The Artificial Intelligence infrastructure buildout is still running faster than the physical chips required to support it. Across hyperscalers, chip designers, and memory manufacturers, capital spending is surging, yet supply chains remain pinned by one stubborn constraint: high-bandwidth memory. Demand tied to training and inference workloads continues to rise in waves, not increments, pushing the semiconductor industry toward long-duration planning cycles rather than typical boom-bust inventory corrections.

Jensen Huang’s recent Seoul stop underscored the scale of the supply chain challenge. The Nvidia CEO met SK hynix leadership over chimaek, fried chicken and beer, at Kkanbu Chicken, a setting framed as symbolic of high-level Korean tech diplomacy. According to CNBC, Huang said the global memory shortage “is going to persist for several years.” He also teased a possible announcement tomorrow, which was interpreted as a sign that Nvidia and SK hynix could formally expand their cooperation.

Nvidia and SK hynix already sit at the center of the Artificial Intelligence memory ecosystem. SK hynix is the leading supplier of HBM3E and HBM4 used in Nvidia’s Blackwell accelerators and next-generation platforms such as Vera Rubin. A recent UPI report estimated SK hynix could provide roughly 50% to 70% of Nvidia’s HBM4 requirements. That level of concentration reflects both Nvidia’s supplier preference and the limited number of manufacturers capable of producing high-bandwidth memory at leading-edge performance and yield.

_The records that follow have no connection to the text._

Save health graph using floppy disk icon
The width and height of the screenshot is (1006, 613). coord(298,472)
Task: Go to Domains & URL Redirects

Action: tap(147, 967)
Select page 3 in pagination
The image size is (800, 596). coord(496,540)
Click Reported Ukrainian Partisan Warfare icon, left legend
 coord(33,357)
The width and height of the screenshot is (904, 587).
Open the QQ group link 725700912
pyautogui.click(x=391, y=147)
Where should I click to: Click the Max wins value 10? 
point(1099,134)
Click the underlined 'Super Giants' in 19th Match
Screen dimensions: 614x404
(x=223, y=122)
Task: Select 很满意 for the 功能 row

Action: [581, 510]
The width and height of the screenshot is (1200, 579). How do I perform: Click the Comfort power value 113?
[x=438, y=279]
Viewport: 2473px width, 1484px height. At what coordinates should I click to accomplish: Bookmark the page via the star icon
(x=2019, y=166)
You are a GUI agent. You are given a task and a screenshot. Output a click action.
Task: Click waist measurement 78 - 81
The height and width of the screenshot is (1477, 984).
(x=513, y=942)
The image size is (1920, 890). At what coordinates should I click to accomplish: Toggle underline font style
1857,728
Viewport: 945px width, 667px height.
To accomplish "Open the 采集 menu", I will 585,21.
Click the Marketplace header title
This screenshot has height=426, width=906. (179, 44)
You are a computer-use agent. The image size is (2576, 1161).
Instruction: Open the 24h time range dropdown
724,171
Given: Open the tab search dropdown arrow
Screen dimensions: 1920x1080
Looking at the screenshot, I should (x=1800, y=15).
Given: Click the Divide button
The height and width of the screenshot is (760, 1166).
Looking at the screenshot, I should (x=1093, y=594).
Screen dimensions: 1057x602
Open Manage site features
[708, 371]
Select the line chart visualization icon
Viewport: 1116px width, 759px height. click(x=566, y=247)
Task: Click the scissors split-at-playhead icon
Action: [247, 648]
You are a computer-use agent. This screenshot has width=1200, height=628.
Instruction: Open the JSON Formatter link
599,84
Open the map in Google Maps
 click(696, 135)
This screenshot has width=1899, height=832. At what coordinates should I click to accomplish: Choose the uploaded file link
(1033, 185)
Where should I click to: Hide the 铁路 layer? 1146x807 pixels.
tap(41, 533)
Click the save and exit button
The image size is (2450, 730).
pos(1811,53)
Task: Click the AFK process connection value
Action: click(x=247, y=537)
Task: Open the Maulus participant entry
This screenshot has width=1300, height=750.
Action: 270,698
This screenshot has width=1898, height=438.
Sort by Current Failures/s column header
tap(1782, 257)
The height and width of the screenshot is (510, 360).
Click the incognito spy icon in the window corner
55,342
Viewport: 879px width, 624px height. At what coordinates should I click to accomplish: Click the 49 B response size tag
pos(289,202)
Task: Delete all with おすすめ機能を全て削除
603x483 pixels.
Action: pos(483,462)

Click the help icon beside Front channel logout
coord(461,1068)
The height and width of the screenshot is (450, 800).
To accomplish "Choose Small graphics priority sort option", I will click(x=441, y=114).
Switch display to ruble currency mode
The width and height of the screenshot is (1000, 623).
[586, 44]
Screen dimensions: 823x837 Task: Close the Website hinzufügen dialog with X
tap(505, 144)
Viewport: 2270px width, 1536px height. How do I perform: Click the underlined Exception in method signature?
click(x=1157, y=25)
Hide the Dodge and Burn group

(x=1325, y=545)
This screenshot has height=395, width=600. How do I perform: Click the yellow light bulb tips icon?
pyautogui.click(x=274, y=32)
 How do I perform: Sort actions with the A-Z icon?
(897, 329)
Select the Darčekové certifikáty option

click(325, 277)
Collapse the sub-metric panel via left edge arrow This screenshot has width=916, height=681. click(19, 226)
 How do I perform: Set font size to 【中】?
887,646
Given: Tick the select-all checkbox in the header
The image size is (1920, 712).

An expanded agreement could include multi-year volume commitments, accelerated HBM4 and HBM4E production ramps, yield and process optimization partnerships, and pricing frameworks tied to capacity expansion. Beyond procurement, prior collaboration with SK Group has introduced the concept of Artificial Intelligence factories in Korea, combining manufacturing, simulation, and Artificial Intelligence optimization. SK hynix has separately outlined plans to roughly double memory capacity over a five-year horizon. The broader implication is that Nvidia is seeking multi-year supply visibility while SK hynix locks in structural demand growth for the Artificial Intelligence cycle.